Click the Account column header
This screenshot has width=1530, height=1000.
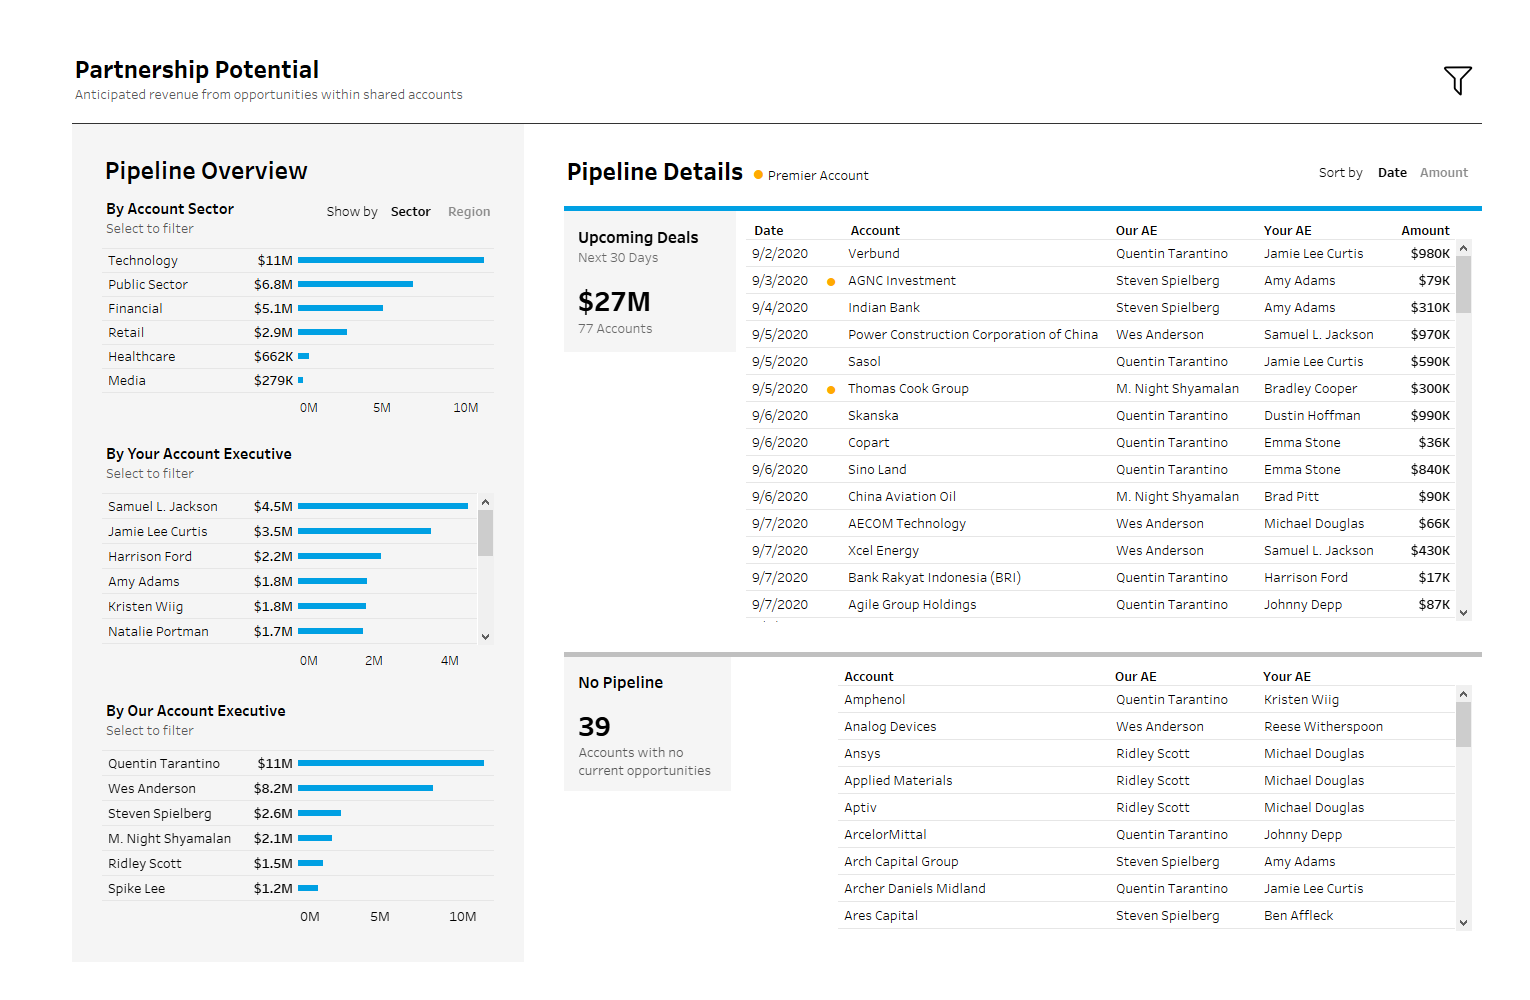click(x=875, y=230)
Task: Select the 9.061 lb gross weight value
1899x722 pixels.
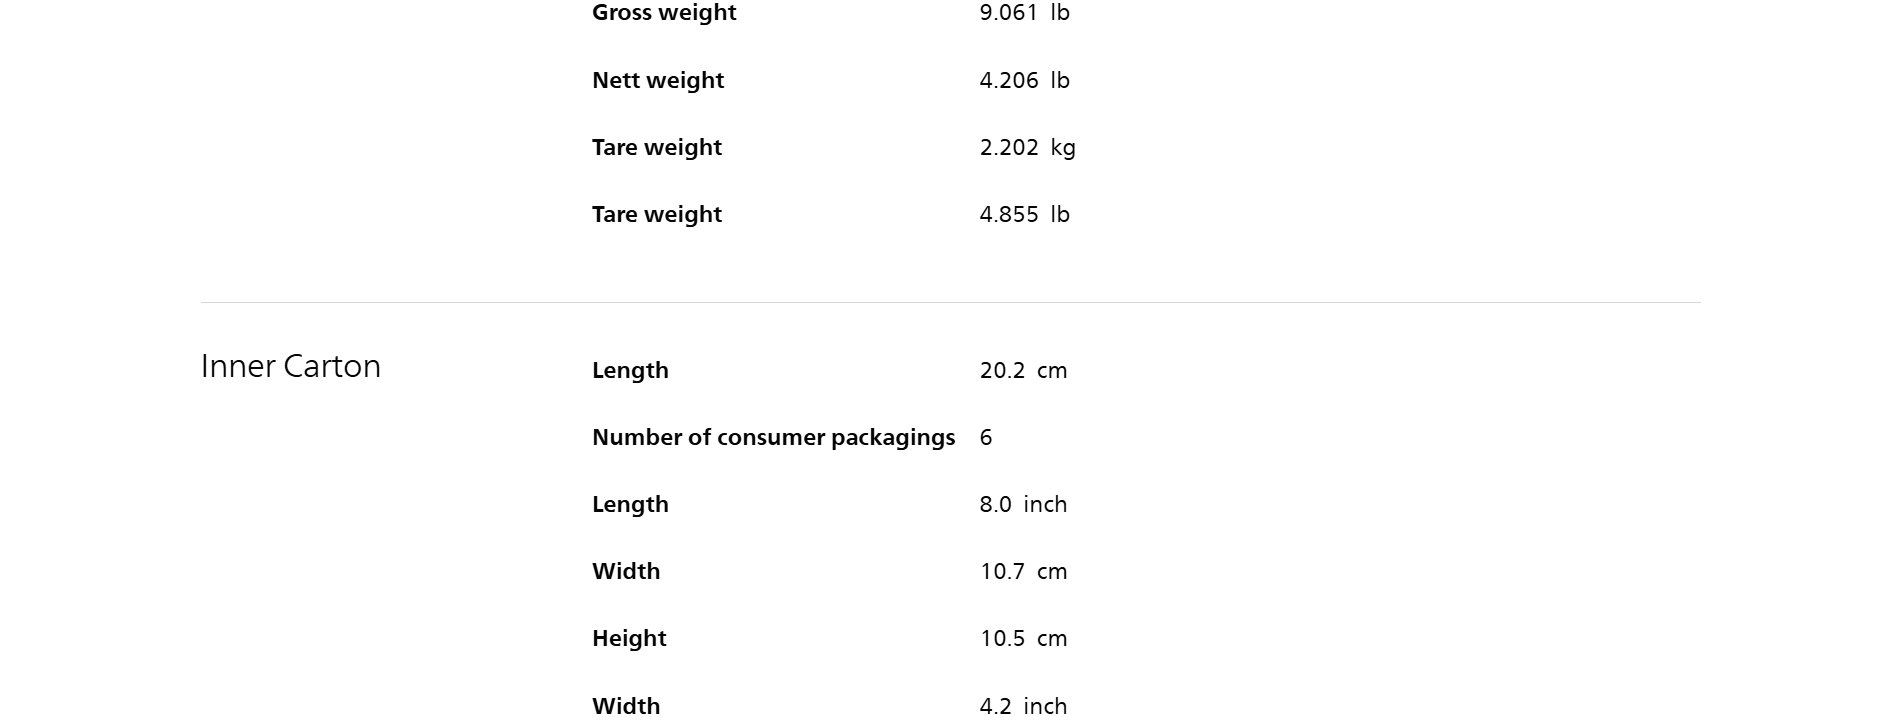Action: 1024,13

(Problem): Without the pictures, give every line above again exactly.

(Result of this exercise):
Click the Account column header
This screenshot has width=1530, height=1000.
click(x=875, y=230)
Task: Select the 9.061 lb gross weight value
1899x722 pixels.
Action: 1024,13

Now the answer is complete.